The terms of our agreement in principle are as follows:

 

1. Engagement. The term of Dawson’s exclusive engagement will begin on the date hereof and end on the earlier of (i) consummation of the Offering and (ii) November 21, 2023 (the “Engagement Period). During the Engagement Period, and as long as Dawson is proceeding in good faith with preparations for the Offering, the Company agrees not to solicit, negotiate with or enter into any agreement with any other source of financing (whether equity, debt or otherwise), any underwriter, potential underwriter, placement agent, financial advisor, investment banking firm or any other person or entity in connection with an offering of the Company’s debt or equity securities or any other financing by the Company, including any warrant inducement efforts.

 

2. The Offering. In connection with the Offering, Dawson will act as lead placement agent or underwriter of a syndicate, subject to, among other matters referred to herein and additional customary conditions and completion of Dawson’s due diligence examination of the Company and its affiliates.
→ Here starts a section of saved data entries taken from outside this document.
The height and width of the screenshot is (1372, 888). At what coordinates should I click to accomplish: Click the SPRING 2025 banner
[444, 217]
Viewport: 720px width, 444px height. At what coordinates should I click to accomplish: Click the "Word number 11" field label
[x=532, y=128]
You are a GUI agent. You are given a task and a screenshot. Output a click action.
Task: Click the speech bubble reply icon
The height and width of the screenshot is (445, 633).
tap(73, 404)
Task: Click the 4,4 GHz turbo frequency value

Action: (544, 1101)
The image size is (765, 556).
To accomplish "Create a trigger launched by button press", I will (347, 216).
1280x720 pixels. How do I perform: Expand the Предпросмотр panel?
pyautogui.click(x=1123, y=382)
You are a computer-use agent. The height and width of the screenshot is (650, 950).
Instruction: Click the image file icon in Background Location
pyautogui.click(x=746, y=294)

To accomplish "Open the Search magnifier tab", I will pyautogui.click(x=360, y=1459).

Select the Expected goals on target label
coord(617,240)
Dawson may: (i) with the Company’s approval (not to be unreasonably withheld, conditioned or delayed), create an syndicate for the Offering comprised of broker-dealers who are members of the Financial Industry Regulatory Authority (“FINRA), (ii) rely on soliciting dealers who are FINRA members to participate in placing a portion of the Offering, and (iii) offer Securities to such dealers at less than the offering price. The actual size of the Offering, the precise number of Securities to be offered by the Company and the offering price will be the subject of continuing negotiations between the Company and Dawson.

 

1 North Federal Highway ● Suite 500 ● Boca Raton, FL 33432 ● Toll Free ###-###-#### ● Main ###-###-#### ● Fax ###-###-#### ● www.dawsonjames.com

Member FINRA/SIPC

 

 

3. Dawson Compensation. Dawson’s commissions will be a cash fee equal to 5% of the aggregate gross proceeds raised in the Offering.. All cash commissions shall be paid at the closing of the Offering from the gross proceeds of the Securities sold. Dawson reserves the right to reduce any item of its compensation or adjust the terms thereof as specified herein in the event that a determination and/or suggestion will be made by FINRA to the effect that the underwriters’ aggregate compensation is in excess of FINRA rules or that the terms thereof require adjustment; provided, however, the aggregate compensation otherwise to be paid to Dawson by the Company may not be increased above the amounts stated herein without the written approval of the Company. Additionally, at the closing of the Offering, the Company shall issue to Dawson, or its designees, such number of warrants (the “Broker Warrants”) to purchase shares of Company’s common stock (“Shares”) equal to 10% of the aggregate number of warrants placed in each Offering. The Broker Warrants shall have the same terms as the warrants (if any) sold to the purchasers in the Offering, except that such Broker Warrants shall have a term of five (5) years and shall not include any anti-dilution protection provisions in connection with a subsequent equity issuance, or otherwise. The Broker Warrants shall have an exercise price equal to the price at which the Warrants are issued to the purchasers, an exercise period of five years and registration rights for the Shares underlying the Broker Warrants equivalent to those granted with respect to the Shares.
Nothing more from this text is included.